Und wo wir schon bei den Zah­len sind: Das Netto-​​Verkaufsvolumen (also Ver­käufe minus Käufe) macht 2,57 Pro­zent der gehan­del­ten Umsätze aus.

 

 

 

 

2016 05 Quoiaten

 

Knapp unter Null

Die Akti­en­quote macht am Ende der Berichts­wo­che 29,96 Pro­zent aus. Sie lag damit ganz knapp unter dem Richt­wert von 30 Pro­zent. Ein Impuls zu Käu­fen oder Ver­käu­fen geht von die­ser Quote nicht aus, dazu liegt sie zu nahe am his­to­ri­schen Mit­tel­wert.

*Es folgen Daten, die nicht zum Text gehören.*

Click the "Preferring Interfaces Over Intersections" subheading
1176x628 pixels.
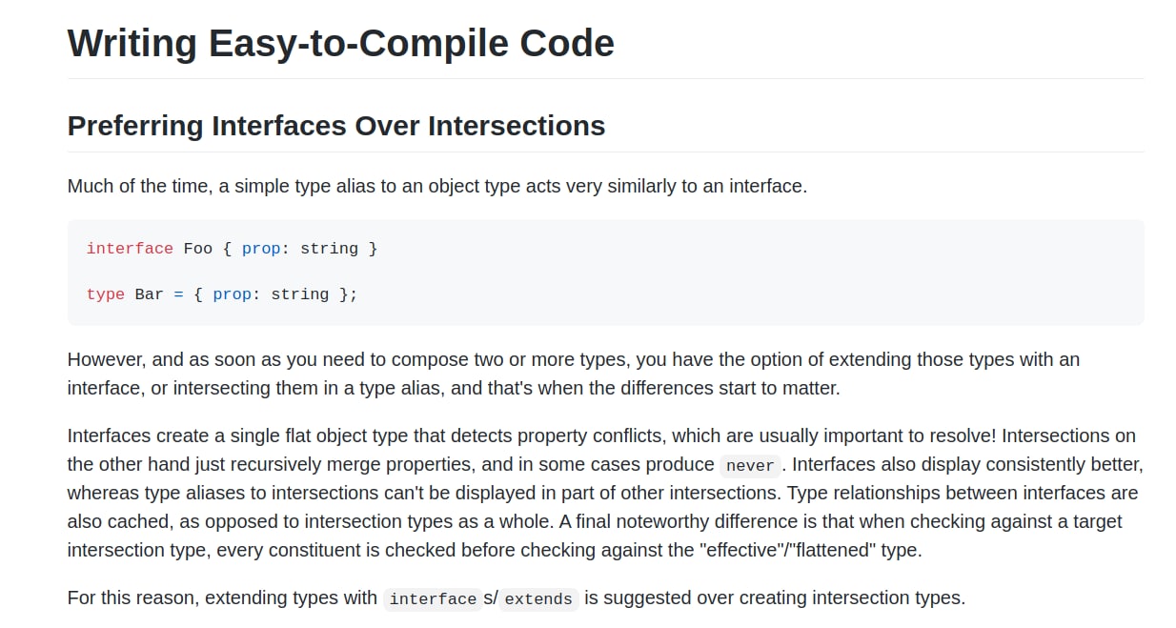point(335,126)
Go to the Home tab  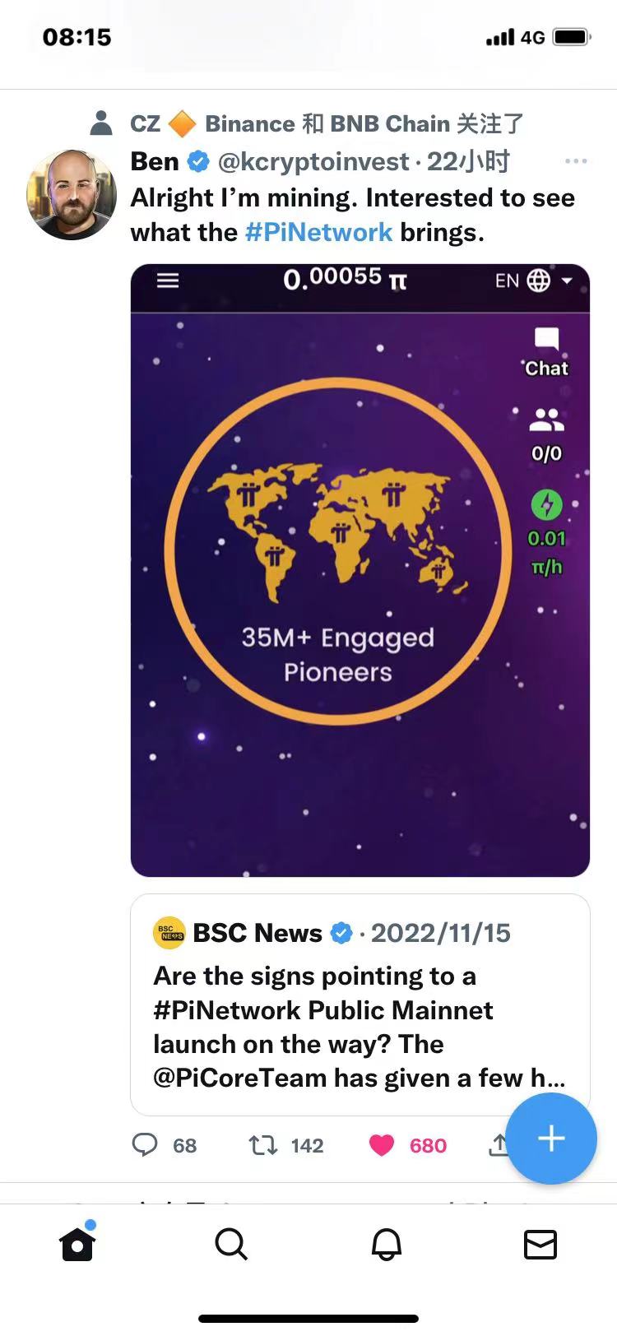77,1244
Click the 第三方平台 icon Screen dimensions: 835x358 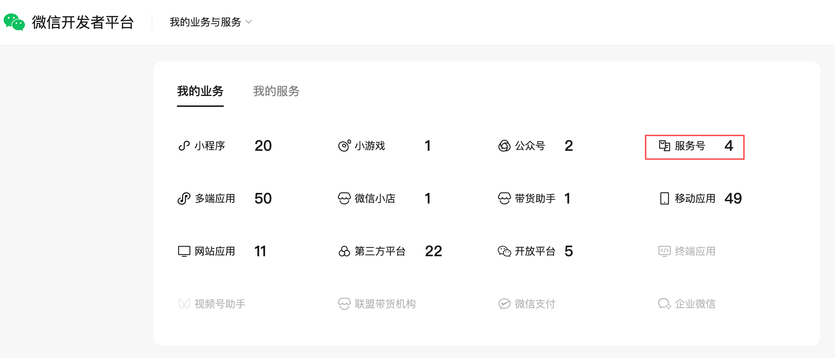point(344,251)
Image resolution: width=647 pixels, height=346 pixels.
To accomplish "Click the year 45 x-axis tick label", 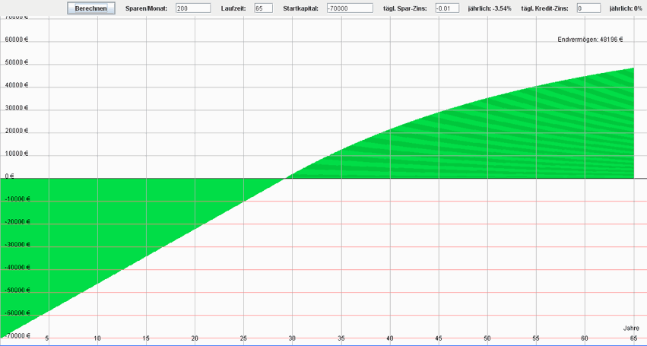I will pos(439,338).
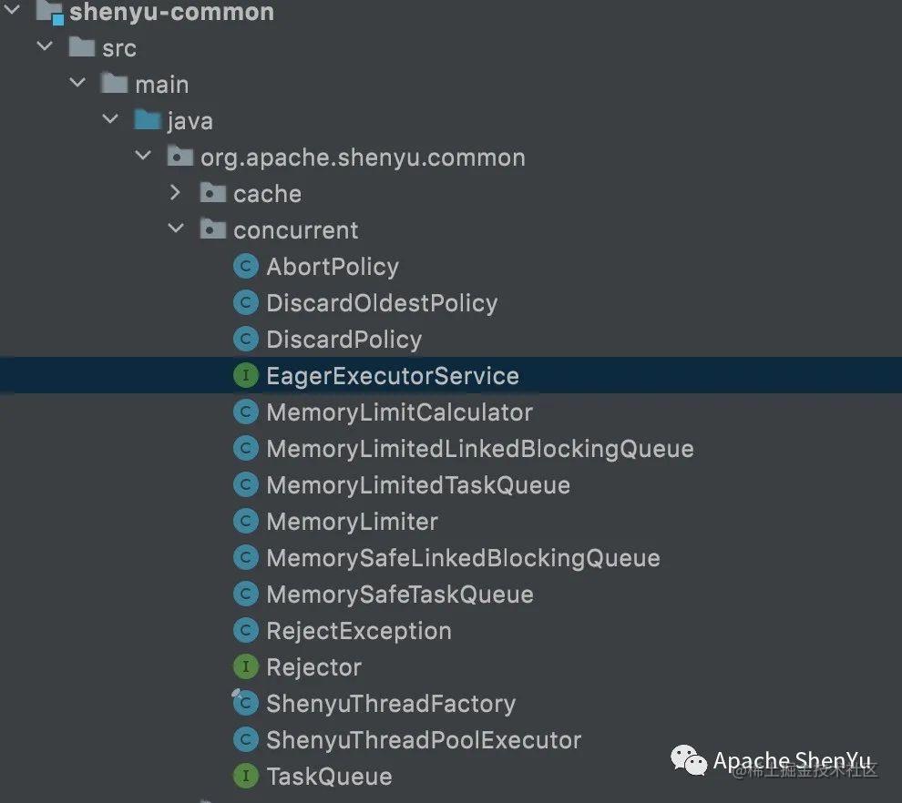Click the java source folder icon
The width and height of the screenshot is (902, 803).
click(147, 121)
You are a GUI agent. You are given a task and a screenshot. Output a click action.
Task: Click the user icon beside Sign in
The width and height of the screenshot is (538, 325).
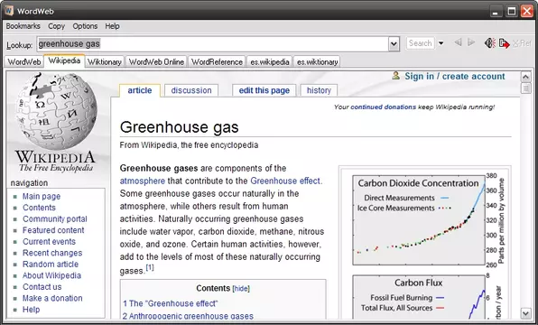coord(395,76)
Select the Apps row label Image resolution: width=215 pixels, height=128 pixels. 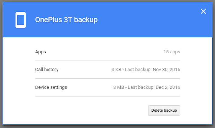(x=41, y=52)
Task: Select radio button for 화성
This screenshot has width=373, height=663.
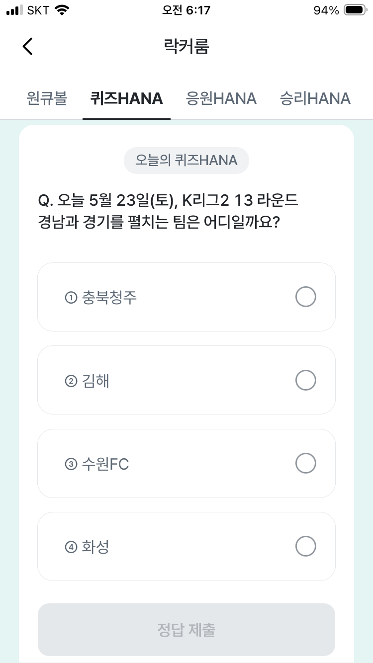Action: click(x=305, y=546)
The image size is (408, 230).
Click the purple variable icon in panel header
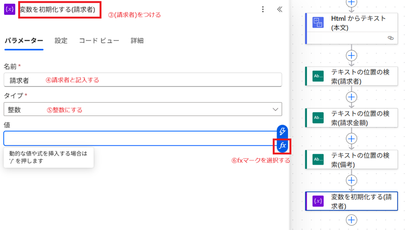(x=10, y=9)
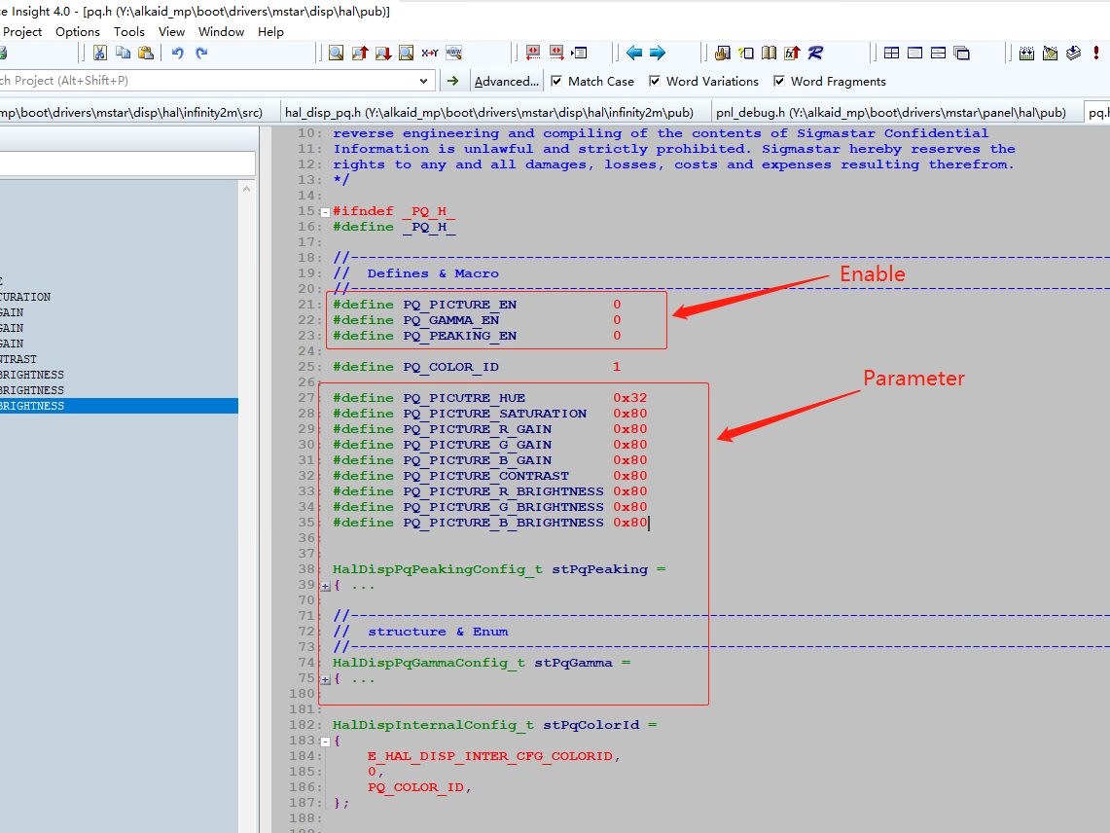Open the Search Project dropdown arrow
Viewport: 1110px width, 833px height.
pyautogui.click(x=424, y=81)
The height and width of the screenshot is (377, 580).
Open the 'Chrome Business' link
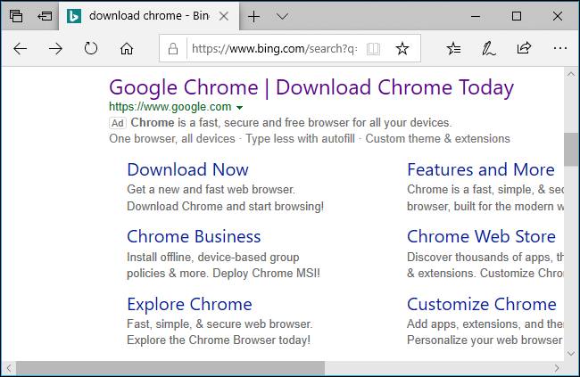tap(194, 236)
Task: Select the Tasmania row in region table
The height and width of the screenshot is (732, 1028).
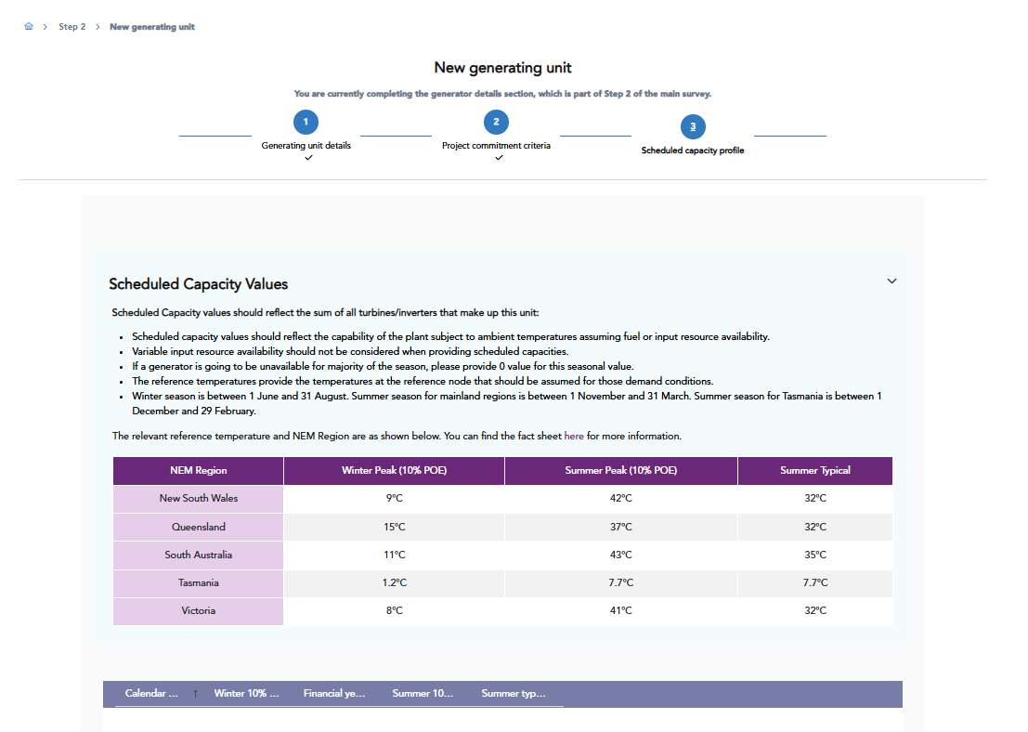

Bedenkt man, dass die Quote zum Ende des ver­gan­ge­nen Jah­res noch bei 33 Pro­zent gele­gen hat, zeigt sich hier im Jah­res­ver­lauf eine Nor­ma­li­sie­rung, die zu begrü­ßen ist.

Über­haupt: Wenn man bedenkt, wie dra­ma­tisch die Situa­tion an den Bör­sen von machen Exper­ten der­zeit inter­pre­tiert wird (Stich­worte: Geld­schwemme, Grie­chen­land, Brexit, Chi­nas Wachs­tums­schwä­che etc.), dann ver­wun­dert die Gelas­sen­heit, die die tat­säch­li­chen Han­deln­den, die Depot­ma­na­ger, an den Tag legen.